В недоеденной половинке между слоями начинки виднеется что-то белое и сметанообразное.
– Эм-м… Похоже на хрен. Прости, – говорю я, пока Джона в два глотка осушает стакан. – Он не любитель, – поясняю я бабушке.
– Я заметила.
Отщипнув с миниатюрного пирожного крупную ежевику, она отправляет ее в рот. Даже странно видеть – неужели Милдред ест, как обычный человек? Я бы не удивилась, узнав, что она питается исключительно давнишними обидами.
Разжевав и проглотив, она наконец снимает очки и кладет их на стол рядом с тарелкой. Густо подведенные, как и в первую нашу встречу, глаза по-прежнему направлены на Джону.
– Расскажи мне – как дела у Андерса?
Тот замирает, лишь чуть подергивается мускул у рта. Молчание длится так долго, что я уж думаю – вопрос остался неуслышанным. Затем Джона тянется за водой и наливает себе еще, хотя тишина становится совсем уж невыносимой. Наконец он смотрит на Милдред и делает глубокий, медленный вдох, словно готовясь говорить долго и много.
– Хотите, чтобы я ответил честно?
Голос звучит спокойно, с ноткой вызова. Вся прежняя неловкость вдруг куда-то испарилась. Отчего-то из-за этого теперь уже мне не по себе…
Милдред приподнимает бровь:
– Разумеется.
У меня вырывается нервный кашель. Джона, моргнув, оглядывается на меня и заливается густой краской. Обернувшись к Милдред, он бормочет:
– Нормально, кажется. Я не в курсе. Мы не очень близки.

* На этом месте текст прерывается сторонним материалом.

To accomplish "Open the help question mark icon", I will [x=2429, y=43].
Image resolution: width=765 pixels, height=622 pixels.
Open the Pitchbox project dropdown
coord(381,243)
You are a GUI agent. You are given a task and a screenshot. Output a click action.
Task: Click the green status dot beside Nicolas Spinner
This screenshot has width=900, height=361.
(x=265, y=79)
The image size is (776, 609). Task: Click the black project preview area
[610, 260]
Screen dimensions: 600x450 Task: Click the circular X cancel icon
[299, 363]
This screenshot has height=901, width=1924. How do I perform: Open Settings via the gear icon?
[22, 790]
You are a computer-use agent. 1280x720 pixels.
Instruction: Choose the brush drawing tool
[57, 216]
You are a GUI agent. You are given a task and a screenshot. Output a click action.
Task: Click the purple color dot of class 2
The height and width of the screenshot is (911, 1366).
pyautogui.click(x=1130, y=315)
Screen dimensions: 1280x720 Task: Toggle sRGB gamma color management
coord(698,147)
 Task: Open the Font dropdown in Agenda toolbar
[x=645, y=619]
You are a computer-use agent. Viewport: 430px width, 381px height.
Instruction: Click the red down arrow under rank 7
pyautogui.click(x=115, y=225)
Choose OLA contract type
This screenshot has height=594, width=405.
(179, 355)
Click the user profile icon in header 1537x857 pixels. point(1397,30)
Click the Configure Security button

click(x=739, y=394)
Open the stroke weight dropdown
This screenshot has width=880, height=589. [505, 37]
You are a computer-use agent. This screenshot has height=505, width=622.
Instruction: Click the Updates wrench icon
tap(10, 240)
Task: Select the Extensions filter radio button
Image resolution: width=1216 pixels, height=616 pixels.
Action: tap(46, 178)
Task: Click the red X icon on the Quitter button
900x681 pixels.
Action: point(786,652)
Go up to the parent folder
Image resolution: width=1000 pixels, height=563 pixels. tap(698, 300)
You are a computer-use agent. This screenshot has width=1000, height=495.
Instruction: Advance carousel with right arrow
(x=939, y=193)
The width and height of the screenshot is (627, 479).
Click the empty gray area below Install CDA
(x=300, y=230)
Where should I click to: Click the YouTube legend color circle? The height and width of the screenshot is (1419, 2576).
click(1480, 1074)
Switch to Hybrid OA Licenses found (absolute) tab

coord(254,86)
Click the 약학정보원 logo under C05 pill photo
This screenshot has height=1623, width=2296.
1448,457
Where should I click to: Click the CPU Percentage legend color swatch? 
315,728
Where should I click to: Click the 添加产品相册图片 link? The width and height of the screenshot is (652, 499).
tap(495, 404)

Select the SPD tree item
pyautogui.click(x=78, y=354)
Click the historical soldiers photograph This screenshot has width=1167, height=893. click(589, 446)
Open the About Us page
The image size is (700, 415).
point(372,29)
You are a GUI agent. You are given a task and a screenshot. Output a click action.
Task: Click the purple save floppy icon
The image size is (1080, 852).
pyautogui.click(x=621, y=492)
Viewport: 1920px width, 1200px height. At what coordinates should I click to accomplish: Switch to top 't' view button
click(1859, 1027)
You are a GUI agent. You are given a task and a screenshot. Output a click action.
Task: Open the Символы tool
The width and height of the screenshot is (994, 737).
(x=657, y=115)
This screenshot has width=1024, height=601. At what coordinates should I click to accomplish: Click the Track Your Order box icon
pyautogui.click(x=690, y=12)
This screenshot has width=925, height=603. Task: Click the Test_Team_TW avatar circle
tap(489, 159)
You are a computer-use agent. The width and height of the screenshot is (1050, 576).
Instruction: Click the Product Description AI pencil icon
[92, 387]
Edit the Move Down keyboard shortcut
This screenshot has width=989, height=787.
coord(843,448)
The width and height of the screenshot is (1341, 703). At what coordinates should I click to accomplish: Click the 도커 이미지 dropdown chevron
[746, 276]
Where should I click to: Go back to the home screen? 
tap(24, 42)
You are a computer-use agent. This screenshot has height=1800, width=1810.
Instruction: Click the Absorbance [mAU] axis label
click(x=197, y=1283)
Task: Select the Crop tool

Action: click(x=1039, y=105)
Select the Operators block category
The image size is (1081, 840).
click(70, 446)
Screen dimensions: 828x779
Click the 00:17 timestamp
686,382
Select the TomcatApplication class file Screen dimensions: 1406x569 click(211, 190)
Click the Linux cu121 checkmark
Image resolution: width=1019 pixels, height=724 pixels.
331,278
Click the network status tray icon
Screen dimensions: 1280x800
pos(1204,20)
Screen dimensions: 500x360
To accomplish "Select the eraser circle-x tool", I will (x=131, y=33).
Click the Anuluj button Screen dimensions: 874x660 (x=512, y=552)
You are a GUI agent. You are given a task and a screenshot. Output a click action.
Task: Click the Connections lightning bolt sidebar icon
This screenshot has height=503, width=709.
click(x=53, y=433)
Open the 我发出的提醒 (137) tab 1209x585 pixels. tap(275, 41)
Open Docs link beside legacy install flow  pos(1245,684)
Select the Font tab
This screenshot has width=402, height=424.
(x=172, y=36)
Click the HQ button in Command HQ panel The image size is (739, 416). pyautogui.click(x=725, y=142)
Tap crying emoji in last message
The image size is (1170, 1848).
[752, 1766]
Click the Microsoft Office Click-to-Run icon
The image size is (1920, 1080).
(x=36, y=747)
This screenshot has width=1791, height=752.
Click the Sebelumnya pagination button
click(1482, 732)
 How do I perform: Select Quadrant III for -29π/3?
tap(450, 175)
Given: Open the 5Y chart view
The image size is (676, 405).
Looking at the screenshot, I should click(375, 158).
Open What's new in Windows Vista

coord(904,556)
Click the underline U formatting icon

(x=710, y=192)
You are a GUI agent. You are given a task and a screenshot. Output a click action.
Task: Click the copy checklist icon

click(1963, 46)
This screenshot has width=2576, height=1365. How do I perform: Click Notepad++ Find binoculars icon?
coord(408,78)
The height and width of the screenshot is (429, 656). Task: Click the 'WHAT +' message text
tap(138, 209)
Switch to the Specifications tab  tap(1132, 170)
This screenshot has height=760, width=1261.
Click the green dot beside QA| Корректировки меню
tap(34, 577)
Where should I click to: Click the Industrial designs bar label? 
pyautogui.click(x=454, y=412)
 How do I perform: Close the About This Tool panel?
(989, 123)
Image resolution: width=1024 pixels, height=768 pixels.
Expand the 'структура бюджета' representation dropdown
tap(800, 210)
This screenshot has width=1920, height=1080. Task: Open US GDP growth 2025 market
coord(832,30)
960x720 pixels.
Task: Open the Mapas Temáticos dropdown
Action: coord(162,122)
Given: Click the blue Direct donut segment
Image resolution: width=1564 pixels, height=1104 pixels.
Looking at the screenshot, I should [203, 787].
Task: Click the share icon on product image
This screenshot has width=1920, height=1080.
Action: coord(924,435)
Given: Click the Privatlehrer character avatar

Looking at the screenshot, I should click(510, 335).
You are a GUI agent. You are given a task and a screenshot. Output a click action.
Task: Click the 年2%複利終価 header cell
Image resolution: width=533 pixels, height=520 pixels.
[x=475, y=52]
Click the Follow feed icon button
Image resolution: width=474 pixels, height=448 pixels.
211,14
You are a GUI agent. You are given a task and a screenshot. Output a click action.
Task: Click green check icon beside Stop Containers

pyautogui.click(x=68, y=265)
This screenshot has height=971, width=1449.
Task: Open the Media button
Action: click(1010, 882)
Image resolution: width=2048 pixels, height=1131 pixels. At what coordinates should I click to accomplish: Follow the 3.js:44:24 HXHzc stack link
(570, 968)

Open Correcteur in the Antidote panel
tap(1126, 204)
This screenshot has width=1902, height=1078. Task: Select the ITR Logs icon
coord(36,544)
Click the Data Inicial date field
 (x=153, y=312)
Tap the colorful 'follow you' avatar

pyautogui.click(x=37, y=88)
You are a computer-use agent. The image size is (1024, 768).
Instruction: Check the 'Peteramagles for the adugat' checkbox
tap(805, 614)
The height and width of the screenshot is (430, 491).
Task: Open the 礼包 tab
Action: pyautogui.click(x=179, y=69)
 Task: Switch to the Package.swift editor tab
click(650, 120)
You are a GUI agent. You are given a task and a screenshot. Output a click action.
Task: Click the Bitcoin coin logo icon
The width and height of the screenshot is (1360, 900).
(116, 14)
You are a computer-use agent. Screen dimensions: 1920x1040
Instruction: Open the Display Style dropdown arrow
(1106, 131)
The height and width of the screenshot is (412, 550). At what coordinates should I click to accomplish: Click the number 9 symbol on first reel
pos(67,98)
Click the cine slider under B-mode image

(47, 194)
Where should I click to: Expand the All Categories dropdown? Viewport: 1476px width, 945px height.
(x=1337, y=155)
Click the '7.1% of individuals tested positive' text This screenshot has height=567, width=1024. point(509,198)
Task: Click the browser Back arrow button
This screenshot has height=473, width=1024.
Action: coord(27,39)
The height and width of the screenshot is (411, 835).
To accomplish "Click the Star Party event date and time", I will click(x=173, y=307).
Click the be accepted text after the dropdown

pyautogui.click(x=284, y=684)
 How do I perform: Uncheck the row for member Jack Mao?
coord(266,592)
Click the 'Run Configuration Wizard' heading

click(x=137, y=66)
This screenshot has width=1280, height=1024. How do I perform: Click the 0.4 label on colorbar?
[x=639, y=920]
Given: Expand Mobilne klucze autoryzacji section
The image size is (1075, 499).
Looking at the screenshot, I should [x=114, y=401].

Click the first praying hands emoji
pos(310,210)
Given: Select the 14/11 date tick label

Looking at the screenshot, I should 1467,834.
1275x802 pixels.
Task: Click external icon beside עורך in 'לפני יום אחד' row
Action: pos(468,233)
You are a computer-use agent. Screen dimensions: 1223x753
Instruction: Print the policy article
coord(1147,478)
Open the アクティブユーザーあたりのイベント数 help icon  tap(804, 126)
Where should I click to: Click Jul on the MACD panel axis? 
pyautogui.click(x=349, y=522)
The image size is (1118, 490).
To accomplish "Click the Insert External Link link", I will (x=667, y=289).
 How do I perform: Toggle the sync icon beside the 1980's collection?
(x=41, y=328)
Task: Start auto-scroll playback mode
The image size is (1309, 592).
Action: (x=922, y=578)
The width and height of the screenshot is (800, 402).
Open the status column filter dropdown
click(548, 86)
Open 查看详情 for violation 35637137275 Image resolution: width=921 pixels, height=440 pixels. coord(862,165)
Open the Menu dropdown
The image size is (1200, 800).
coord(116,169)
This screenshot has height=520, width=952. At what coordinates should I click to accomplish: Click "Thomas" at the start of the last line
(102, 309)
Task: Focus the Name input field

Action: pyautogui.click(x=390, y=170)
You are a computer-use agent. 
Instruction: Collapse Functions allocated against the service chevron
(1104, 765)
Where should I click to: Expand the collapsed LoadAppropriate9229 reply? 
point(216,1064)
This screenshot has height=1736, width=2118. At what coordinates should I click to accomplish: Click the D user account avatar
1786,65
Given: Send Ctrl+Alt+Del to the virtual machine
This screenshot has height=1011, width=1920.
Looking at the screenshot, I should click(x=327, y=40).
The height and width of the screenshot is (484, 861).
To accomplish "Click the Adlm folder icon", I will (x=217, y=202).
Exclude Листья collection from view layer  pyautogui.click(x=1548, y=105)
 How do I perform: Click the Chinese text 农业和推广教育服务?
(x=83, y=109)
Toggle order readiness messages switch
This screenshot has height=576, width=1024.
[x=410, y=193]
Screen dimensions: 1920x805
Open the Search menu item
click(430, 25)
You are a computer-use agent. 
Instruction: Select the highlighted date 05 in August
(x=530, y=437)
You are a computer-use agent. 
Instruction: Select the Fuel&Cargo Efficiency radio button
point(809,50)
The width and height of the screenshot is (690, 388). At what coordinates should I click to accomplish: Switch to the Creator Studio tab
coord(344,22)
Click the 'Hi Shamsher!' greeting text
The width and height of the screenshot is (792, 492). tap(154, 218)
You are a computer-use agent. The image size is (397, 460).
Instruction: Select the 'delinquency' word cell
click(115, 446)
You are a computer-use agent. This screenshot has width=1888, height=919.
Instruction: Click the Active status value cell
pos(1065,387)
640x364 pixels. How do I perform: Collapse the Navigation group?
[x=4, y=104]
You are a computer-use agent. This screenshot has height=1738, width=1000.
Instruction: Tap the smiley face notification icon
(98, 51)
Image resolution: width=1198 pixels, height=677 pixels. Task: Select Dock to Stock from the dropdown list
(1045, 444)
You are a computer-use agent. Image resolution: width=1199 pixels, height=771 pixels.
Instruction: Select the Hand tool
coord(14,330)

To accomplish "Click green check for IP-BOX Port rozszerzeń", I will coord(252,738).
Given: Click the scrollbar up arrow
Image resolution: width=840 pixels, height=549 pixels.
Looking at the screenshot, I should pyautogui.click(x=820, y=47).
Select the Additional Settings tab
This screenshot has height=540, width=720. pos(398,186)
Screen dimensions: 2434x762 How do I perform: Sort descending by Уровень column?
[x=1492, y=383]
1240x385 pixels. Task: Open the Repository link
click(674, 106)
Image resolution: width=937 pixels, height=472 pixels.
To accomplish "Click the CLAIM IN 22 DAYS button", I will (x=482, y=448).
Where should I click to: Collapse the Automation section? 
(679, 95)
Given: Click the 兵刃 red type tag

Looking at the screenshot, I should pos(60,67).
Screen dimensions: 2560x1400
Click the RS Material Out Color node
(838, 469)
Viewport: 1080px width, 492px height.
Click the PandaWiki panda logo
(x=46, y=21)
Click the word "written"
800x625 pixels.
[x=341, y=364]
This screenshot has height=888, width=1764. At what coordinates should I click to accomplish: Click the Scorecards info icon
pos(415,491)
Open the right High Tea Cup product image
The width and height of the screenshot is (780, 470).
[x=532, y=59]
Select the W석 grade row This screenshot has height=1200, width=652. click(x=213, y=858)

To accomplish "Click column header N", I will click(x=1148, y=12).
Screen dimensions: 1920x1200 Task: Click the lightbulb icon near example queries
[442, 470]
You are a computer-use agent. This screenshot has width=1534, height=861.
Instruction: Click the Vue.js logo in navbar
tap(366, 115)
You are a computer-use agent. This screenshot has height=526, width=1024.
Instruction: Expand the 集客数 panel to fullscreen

На ее лице мелькает какое-то непонятное выражение, и она поворачивается к Обри:
– Ты тоже мало похожа на отца, хотя кое-что все же есть – в форме глаз и подбородка. – Та выглядит удивленной и польщенной таким сравнением. – Как там Адам?
Обри нервно оттягивает ворот платья и облизывает губы. Она так и не притронулась ни к еде, ни к напиткам. Голос, однако, звучит вполне ровно:
– Ну… как обычно.
Милдред изящно отпивает чай.
– Другими словами, по-прежнему думает, что солнце восходит и заходит для него, и окружает себя теми, кто с этим согласен?
У меня от неожиданности глаза лезут на лоб. «Господи, дамочка, – думаю я про себя, – если он действительно такой, может, надо было что-то с этим сделать?»
Обри краснеет. На ее лице отражается борьба между преданностью отцу, которой тот совсем не заслуживает, и явным согласием с отпущенной колкостью. Милдред смягчается и на секунду даже касается пальцами в перчатке ладони внучки.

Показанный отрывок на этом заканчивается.